**Dataset entries**
++++++++

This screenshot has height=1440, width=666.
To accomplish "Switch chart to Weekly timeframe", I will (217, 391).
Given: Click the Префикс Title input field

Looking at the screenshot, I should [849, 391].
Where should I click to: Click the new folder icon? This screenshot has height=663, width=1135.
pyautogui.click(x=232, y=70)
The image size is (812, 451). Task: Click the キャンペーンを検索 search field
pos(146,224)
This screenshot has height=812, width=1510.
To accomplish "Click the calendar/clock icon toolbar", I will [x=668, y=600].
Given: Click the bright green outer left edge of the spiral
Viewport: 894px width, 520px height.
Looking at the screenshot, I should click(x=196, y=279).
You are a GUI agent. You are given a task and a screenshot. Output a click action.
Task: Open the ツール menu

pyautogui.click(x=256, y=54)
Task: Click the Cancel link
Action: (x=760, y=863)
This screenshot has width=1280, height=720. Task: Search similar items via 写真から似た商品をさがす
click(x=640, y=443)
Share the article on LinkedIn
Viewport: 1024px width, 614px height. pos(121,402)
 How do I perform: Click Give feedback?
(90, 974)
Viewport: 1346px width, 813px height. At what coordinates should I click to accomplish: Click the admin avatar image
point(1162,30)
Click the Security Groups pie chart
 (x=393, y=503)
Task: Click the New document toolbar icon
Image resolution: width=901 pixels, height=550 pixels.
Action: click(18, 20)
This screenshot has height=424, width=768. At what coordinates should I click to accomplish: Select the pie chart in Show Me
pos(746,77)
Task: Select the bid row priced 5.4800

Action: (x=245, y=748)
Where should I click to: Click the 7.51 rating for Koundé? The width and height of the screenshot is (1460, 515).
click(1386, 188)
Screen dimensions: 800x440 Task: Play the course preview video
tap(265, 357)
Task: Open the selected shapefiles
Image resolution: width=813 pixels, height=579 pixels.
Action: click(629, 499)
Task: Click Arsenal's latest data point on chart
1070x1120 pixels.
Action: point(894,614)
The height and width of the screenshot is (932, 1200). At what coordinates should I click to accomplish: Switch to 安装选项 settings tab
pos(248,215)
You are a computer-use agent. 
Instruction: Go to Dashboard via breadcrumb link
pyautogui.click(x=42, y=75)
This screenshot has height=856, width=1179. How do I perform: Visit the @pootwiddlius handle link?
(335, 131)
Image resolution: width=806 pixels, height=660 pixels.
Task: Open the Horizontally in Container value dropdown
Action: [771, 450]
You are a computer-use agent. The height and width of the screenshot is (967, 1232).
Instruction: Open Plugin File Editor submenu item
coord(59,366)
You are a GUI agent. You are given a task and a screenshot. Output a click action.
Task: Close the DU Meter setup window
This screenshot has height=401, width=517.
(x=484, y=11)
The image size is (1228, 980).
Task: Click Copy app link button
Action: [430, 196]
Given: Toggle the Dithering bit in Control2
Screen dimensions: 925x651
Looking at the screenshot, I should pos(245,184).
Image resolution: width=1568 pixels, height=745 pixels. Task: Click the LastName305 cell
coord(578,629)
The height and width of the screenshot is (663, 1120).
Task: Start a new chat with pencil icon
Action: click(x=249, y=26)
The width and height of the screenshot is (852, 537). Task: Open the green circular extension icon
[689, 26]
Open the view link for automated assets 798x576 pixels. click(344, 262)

++++++++

**WHAT YOU ARE ASKED TO DO**
Wherever the string "will" appears in the entries, copy that line.

**RESPONSE BOX**
To accomplish "Switch chart to Weekly timeframe", I will (217, 391).
To accomplish "Click the calendar/clock icon toolbar", I will [x=668, y=600].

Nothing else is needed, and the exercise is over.